И вот, пребывая в этом состоянии зомби, где-то в середине ужина я потерял чек на двадцать пять тысяч долларов, выданный мне в качестве премии дель Дука. Я сунул чек во внутренний карман пиджака, и теперь, невзначай проведя рукой по этому месту, осознал, что чек пропал. «Намеренно» ли я потерял деньги? Не так давно меня беспокоила мысль о том, что я, быть может, недостоин этих денег. Я верю в то, что многие случайные события мы навлекаем на себя сами, так что эта утеря легко могла оказаться не утерей, а способом отказаться от приза, проявлением того отвращения к себе (оно является первым признаком депрессии), которое говорило мне, что я недостоин награды, что я, в сущности, вообще недостоин того признания, какое мне оказывали в последние годы. Какова бы ни была причина, но чек пропал и его утеря отлично дополняла прочие неудачи того вечера: мне не удалось вызвать в себе аппетит к огромному plateau de fruits de mer[44], стоявшему передо мной, не удалось исторгнуть из себя хотя бы натужный смех и, наконец, не удалось заставить себя вести беседу.

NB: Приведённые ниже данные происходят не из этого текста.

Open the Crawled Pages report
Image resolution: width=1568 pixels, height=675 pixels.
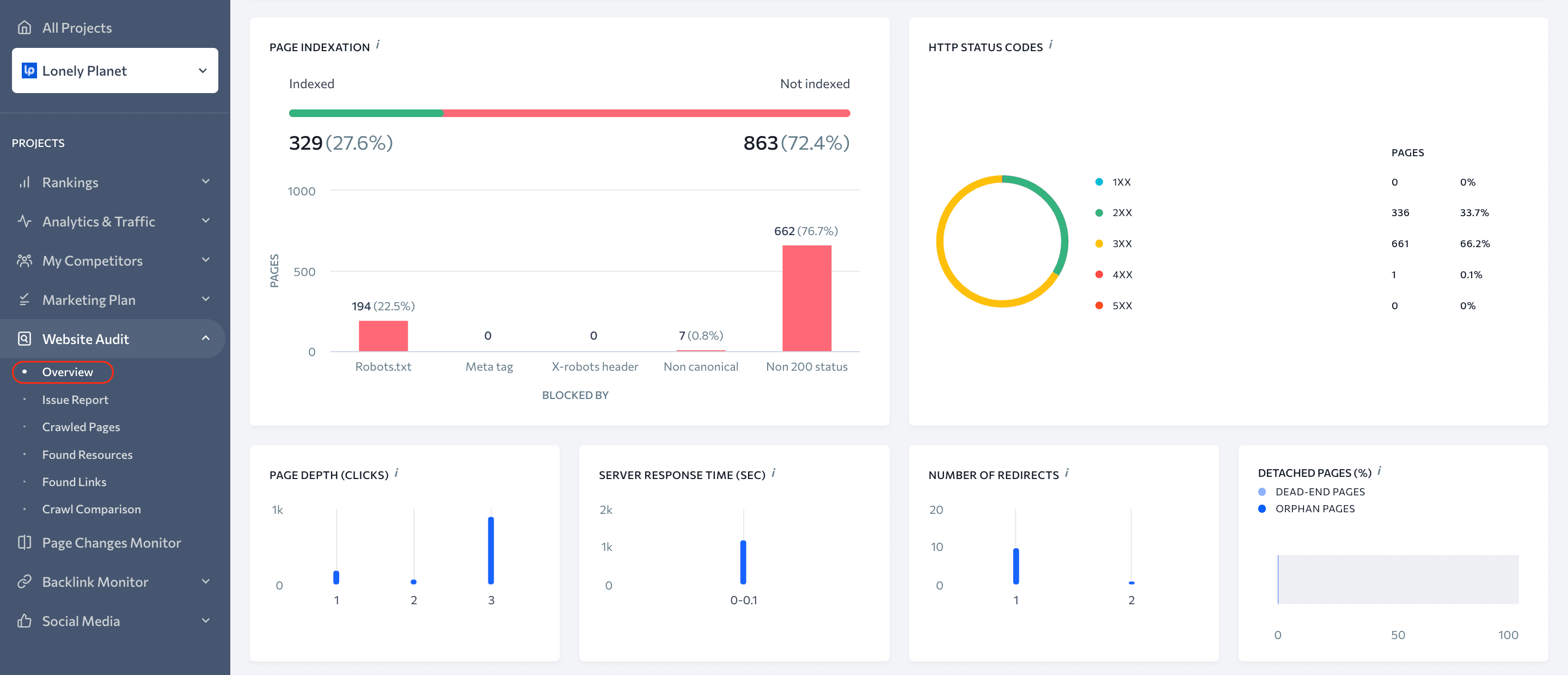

К тому времени чудовищная сосредоточенность на своих переживаниях, свойственная этой болезни, повергла меня в жуткую рассеянность, и в результате я не мог выдавить членораздельных слов, а лишь сипло бормотал что-то несвязное; я понимал, что взгляд мой постепенно останавливается, речь становится односложной, и сознавал, что мои французские друзья постепенно начинают догадываться о моих проблемах и беспокоиться. Происходящее уже смахивало на сцену из дешевой оперетты: мы все нагнулись и разыскивали пропавшие деньги. Как раз в тот момент, когда я сказал, что пора уходить, сын Франсуазы обнаружил чек, каким-то образом выскользнувший из моего кармана и упорхнувший под соседний столик, — после чего мы вышли на улицу, в дождливую ночь. Потом, в машине, я размышлял об Альбере Камю и Ромене Гари.

2

Когда я был начинающим писателем, на определенном этапе Камю, пожалуй, более, чем кто-либо еще из литературных фигур современности, задавал тон моему видению жизни и истории. Я прочел его «Постороннего» несколько позже, чем следовало, в тридцать с небольшим, и испытал внезапное прозрение, как бывает после чтения книги писателя, которому удалось сочетать глубину содержания с великой красотой стиля и чье ясное видение мира способно испугать до глубины души. Космическое одиночество Мер-со, героя этой повести, до такой степени не давало мне покоя, что, принимаясь писать «Признания Ната Тернера», я почувствовал настоятельную необходимость использовать прием Камю: вложить историю в уста рассказчику, заключенному в тюремной камере, за несколько часов до смертной казни. Для меня между холодным одиночеством Мерсо и бедственным положением Ната Тернера — бунтовщика, опередившего его в истории лет на сто, сходным образом приговоренного и покинутого людьми и Богом, — была духовная связь. Эссе Камю «Размышления о гильотине» — поистине уникальный в своем роде документ, логика которого подобна огню и страшит; трудно представить себе, чтоб даже самый яростный сторонник смертной казни остался при своем мнении, после того как ему открыли жестокую правду с такой страстью и такой точностью. Я знаю, что это произведение изменило навсегда мой образ мыслей, не только полностью перевернув мое мировоззрение, убедив меня, что высшая мера наказания, по сути, варварство, но и выработав в моем сознании базовые принципы в отношении вопросов ответственности вообще. Камю очень хорошо очистил мой разум, освободив его от бесчисленного количества застойных идей, и через самый тягостный пессимизм, какой я когда-либо встречал, снова возродил меня для загадочных обещаний нашей жизни.